OUT PATIENT SURGERY; HOME BEFORE LUNCH

Typically a hernia repair or a laparoscopic gallbladder removal procedure takes about forty five minutes. Most patients having their surgery in the morning are resting in the comfort of their own home by lunchtime. Our procedures are performed under the appropriate choice of anesthesia by the finest Board-Certified anesthesiologists. Your comfort and individual needs are always our first priority.


WE WELCOME
ALL PATIENTS

We see all patients regardless of their ability to pay, insured and uninsured alike. Consultations and payment arrangements for uninsured patients are always available. We have taken care of patients from across the country and from abroad. Orlando has many amenities and attractions for travelers coming for vacation, surgery, or both.

Welcome to the Winter Park Hernia Center

About Us
At the Winter Park Hernia Center, we are dedicated to the diagnosis and treatment of all types of hernias. Located in the heart of Winter Park, Florida, the Winter Park Hernia Center is staffed by Charles J. Koller, M.D., a diplomate of the American Board of Surgery. Dr. Koller has many years of experience in hernia repair. Using state of the art, minimally invasive techniques, hernia repair has never been safer, more comfortable and more convenient. Call today for your consultation and find out why the Winter Park Hernia Center is the preferred center of excellence for hernia repair.

What is a hernia?
A hernia is a defect in one or more layers of the abdominal wall which allows fat, intestines or both to protrude. Some areas of the abdominal wall are more prone than others to developing a hernia defect. What are the most common sites to develop a hernia? The most common sites of hernia development include the groin area, also known as inguinal hernias.
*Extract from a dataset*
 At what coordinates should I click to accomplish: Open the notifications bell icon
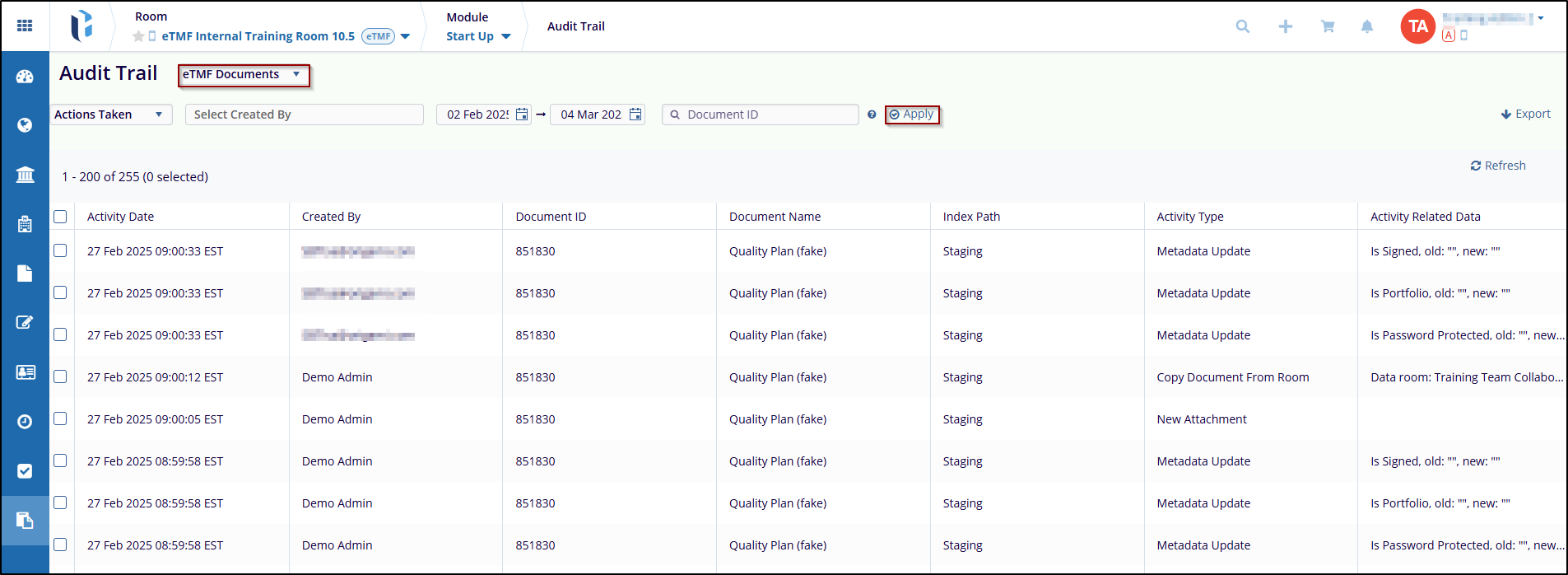coord(1366,26)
Also, the belly button or umbilical hernia is quite common. Areas of previous surgery are also more likely to develop a hernia defect. These are known as incisional hernias.

Do all hernias need to be surgically repaired?
As stated above, hernias are abnormal defects in the abdominal wall and will not get better by themselves. Most patients that visit the surgeon have some symptoms associated with their hernia such as pain, bulging, interference with exercise, and, in severe cases, entrapment (also known as incarceration). When symptoms are present, it is advisable to have the hernia repaired.

What is the difference between incarceration and strangulation?
Incarceration means that the hernia contents are stuck in the out position and can't be reduced or pushed back in. Strangulation always includes incarceration, but now, the contents of the hernia are not receiving adequate blood supply and this is a true surgical emergency.

What techniques are available to repair a hernia?
Hernia repair has been around for many, many years dating back to the time of the Romans. Modern hernia repair, however, takes a different approach, using new and improved techniques than hernia repairs done as recently as 10 years ago. Today's hernia repair places emphasis on being minimally invasive, tension free and using the highest quality bio-synthetic materials.

Open style hernia repair:
Open or traditional hernia repair uses an incision to get to and directly repair the hernia. It is a time proven approach that is still the most commonly used way of having a hernia repaired. It is used in all types of hernia repair, including inguinal, umbilical and incisional. The key in achieving the best results for patients undergoing open hernia repair is choosing an experienced surgeon with a reputation for having excellent surgical skill and one who is willing to explain details of the planned procedure so that there are no unanswered questions prior to surgery.

Laparoscopic hernia repair:
Laparoscopy is a minimally invasive technique that has recently (over the past 10 years) come into vogue and has dramatically changed the approach to certain types of hernia repair. It is not the answer to all types of hernias and its application must be chosen wisely. Laparoscopic abdominal wall hernia repair is best suited to complex abdominal wall or incisional hernias that would otherwise require a large incision or multiple operations to repair completely. It is often the best choice for overweight or obese patients who have a "swiss cheese" type hernia, with multiple holes and defects in the abdominal wall. It allows for complete abdominal wall repair and reinforcement with virtually no incision and with a very low incidence of hernia recurrence. It is commonly used for patients who have had previous gastric bypass surgery, but its use is rapidly becoming more and more popular for less complex abdominal wall hernias as well.